(Records in a dataset)
• • • • •

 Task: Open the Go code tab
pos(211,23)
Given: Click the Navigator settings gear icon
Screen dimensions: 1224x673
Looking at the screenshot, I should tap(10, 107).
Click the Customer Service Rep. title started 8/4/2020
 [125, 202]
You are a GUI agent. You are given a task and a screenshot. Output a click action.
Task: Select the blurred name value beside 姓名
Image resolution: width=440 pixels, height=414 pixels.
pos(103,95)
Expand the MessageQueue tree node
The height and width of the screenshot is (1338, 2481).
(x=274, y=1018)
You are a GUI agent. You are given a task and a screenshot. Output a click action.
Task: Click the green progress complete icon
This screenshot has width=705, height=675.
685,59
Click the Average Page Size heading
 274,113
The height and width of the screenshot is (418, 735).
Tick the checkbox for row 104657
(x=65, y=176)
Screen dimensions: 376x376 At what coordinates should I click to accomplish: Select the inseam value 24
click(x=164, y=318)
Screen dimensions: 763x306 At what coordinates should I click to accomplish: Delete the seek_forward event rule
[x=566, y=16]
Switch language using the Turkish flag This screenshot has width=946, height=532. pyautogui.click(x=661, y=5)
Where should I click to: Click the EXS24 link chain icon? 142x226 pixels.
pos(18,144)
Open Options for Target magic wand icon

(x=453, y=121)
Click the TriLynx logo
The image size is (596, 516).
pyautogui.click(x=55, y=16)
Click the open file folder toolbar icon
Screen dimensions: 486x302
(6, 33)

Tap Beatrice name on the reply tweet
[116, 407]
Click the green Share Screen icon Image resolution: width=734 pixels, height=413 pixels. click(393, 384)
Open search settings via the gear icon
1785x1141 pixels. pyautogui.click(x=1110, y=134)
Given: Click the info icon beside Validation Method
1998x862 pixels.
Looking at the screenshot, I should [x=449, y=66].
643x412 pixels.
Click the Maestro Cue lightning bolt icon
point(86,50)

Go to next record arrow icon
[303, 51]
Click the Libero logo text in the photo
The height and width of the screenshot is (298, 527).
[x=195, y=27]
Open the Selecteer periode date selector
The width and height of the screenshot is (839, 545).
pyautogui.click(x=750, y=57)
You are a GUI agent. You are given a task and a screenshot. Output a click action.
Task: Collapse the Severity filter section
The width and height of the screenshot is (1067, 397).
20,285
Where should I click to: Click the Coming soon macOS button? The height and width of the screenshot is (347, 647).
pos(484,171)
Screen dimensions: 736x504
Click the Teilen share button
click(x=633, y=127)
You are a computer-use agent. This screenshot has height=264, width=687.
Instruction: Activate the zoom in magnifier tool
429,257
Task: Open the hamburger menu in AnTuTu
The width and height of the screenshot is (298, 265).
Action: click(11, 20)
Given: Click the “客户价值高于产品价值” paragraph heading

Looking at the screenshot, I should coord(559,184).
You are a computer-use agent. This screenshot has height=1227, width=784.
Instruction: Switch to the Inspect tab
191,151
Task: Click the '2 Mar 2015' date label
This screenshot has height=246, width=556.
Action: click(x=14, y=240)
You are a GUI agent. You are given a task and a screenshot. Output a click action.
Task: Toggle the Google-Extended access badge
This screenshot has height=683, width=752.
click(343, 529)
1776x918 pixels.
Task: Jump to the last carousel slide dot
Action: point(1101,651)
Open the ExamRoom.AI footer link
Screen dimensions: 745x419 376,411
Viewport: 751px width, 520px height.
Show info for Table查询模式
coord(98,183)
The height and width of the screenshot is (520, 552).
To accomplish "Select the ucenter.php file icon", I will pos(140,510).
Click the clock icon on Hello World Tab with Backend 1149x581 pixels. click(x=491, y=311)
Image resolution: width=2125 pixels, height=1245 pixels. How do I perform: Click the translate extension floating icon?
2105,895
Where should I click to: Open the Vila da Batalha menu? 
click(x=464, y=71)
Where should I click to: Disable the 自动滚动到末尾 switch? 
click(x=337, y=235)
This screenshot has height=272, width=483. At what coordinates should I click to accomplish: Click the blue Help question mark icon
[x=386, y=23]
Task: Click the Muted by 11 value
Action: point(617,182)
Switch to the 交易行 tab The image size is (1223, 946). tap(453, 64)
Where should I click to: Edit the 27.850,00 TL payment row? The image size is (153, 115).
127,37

• • • • •

Reproduce every row above word for word, leaving each one unchanged.

- Correct answer
 Task: Open the Go code tab
pos(211,23)
Given: Click the Navigator settings gear icon
Screen dimensions: 1224x673
Looking at the screenshot, I should tap(10, 107).
Click the Customer Service Rep. title started 8/4/2020
 [125, 202]
You are a GUI agent. You are given a task and a screenshot. Output a click action.
Task: Select the blurred name value beside 姓名
Image resolution: width=440 pixels, height=414 pixels.
pos(103,95)
Expand the MessageQueue tree node
The height and width of the screenshot is (1338, 2481).
(x=274, y=1018)
You are a GUI agent. You are given a task and a screenshot. Output a click action.
Task: Click the green progress complete icon
This screenshot has width=705, height=675.
685,59
Click the Average Page Size heading
 274,113
The height and width of the screenshot is (418, 735).
Tick the checkbox for row 104657
(x=65, y=176)
Screen dimensions: 376x376 At what coordinates should I click to accomplish: Select the inseam value 24
click(x=164, y=318)
Screen dimensions: 763x306 At what coordinates should I click to accomplish: Delete the seek_forward event rule
[x=566, y=16]
Switch language using the Turkish flag This screenshot has width=946, height=532. pyautogui.click(x=661, y=5)
Where should I click to: Click the EXS24 link chain icon? 142x226 pixels.
pos(18,144)
Open Options for Target magic wand icon

(x=453, y=121)
Click the TriLynx logo
The image size is (596, 516).
pyautogui.click(x=55, y=16)
Click the open file folder toolbar icon
Screen dimensions: 486x302
(6, 33)

Tap Beatrice name on the reply tweet
[116, 407]
Click the green Share Screen icon Image resolution: width=734 pixels, height=413 pixels. click(393, 384)
Open search settings via the gear icon
1785x1141 pixels. pyautogui.click(x=1110, y=134)
Given: Click the info icon beside Validation Method
1998x862 pixels.
Looking at the screenshot, I should [x=449, y=66].
643x412 pixels.
Click the Maestro Cue lightning bolt icon
point(86,50)

Go to next record arrow icon
[303, 51]
Click the Libero logo text in the photo
The height and width of the screenshot is (298, 527).
[x=195, y=27]
Open the Selecteer periode date selector
The width and height of the screenshot is (839, 545).
pyautogui.click(x=750, y=57)
You are a GUI agent. You are given a task and a screenshot. Output a click action.
Task: Collapse the Severity filter section
The width and height of the screenshot is (1067, 397).
20,285
Where should I click to: Click the Coming soon macOS button? The height and width of the screenshot is (347, 647).
pos(484,171)
Screen dimensions: 736x504
Click the Teilen share button
click(x=633, y=127)
You are a computer-use agent. This screenshot has height=264, width=687.
Instruction: Activate the zoom in magnifier tool
429,257
Task: Open the hamburger menu in AnTuTu
The width and height of the screenshot is (298, 265).
Action: click(11, 20)
Given: Click the “客户价值高于产品价值” paragraph heading

Looking at the screenshot, I should coord(559,184).
You are a computer-use agent. This screenshot has height=1227, width=784.
Instruction: Switch to the Inspect tab
191,151
Task: Click the '2 Mar 2015' date label
This screenshot has height=246, width=556.
Action: click(x=14, y=240)
You are a GUI agent. You are given a task and a screenshot. Output a click action.
Task: Toggle the Google-Extended access badge
This screenshot has height=683, width=752.
click(343, 529)
1776x918 pixels.
Task: Jump to the last carousel slide dot
Action: point(1101,651)
Open the ExamRoom.AI footer link
Screen dimensions: 745x419 376,411
Viewport: 751px width, 520px height.
Show info for Table查询模式
coord(98,183)
The height and width of the screenshot is (520, 552).
To accomplish "Select the ucenter.php file icon", I will pos(140,510).
Click the clock icon on Hello World Tab with Backend 1149x581 pixels. click(x=491, y=311)
Image resolution: width=2125 pixels, height=1245 pixels. How do I perform: Click the translate extension floating icon?
2105,895
Where should I click to: Open the Vila da Batalha menu? 
click(x=464, y=71)
Where should I click to: Disable the 自动滚动到末尾 switch? 
click(x=337, y=235)
This screenshot has height=272, width=483. At what coordinates should I click to accomplish: Click the blue Help question mark icon
[x=386, y=23]
Task: Click the Muted by 11 value
Action: point(617,182)
Switch to the 交易行 tab The image size is (1223, 946). tap(453, 64)
Where should I click to: Edit the 27.850,00 TL payment row? The image size is (153, 115).
127,37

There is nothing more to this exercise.